Information supplied Block Start

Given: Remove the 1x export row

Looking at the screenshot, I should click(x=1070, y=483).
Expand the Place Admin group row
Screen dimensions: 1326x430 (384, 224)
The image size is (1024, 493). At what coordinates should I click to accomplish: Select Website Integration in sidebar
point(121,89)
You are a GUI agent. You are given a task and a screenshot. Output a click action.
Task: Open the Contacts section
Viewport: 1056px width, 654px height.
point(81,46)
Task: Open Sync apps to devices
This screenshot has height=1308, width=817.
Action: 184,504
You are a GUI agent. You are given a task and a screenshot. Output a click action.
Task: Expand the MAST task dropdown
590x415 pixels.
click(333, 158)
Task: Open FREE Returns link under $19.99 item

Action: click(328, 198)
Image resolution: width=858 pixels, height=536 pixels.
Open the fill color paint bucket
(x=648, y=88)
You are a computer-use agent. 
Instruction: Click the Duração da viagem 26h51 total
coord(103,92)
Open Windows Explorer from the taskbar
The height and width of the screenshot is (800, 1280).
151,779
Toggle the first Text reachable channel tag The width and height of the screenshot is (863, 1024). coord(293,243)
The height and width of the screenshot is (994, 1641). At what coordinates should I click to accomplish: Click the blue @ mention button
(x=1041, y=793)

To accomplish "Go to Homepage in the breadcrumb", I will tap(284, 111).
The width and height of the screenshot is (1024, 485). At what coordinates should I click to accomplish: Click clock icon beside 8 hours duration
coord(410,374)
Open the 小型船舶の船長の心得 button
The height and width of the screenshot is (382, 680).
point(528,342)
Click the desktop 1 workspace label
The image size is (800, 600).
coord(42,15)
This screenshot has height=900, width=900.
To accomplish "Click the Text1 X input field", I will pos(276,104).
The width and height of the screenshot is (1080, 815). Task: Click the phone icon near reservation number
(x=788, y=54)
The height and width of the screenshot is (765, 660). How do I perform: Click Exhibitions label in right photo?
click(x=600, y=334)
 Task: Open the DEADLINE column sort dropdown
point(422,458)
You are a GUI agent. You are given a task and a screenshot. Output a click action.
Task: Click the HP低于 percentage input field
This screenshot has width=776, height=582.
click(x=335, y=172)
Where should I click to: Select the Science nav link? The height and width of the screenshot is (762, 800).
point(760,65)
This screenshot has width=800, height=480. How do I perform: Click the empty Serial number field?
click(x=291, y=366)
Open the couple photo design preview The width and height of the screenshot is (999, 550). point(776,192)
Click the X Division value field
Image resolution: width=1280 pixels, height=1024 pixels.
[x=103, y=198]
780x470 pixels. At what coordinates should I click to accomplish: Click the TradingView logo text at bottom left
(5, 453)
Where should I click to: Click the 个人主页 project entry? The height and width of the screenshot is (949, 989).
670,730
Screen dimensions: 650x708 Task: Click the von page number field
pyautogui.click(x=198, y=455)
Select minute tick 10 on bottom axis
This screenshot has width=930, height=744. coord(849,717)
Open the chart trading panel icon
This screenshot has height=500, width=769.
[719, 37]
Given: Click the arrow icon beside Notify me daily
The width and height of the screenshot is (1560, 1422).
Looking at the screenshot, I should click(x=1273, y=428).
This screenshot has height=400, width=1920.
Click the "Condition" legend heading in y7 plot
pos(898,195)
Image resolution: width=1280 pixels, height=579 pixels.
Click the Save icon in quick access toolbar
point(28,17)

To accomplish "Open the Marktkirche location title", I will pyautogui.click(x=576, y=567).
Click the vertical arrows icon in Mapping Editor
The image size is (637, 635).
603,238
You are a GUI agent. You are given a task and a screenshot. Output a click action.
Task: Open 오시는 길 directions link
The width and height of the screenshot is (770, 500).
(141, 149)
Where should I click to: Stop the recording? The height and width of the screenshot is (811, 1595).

Information supplied Block End

## Assigned task
Your answer should be a single number: the count of lines in the listing that hold "input".

## Solution to this exercise
2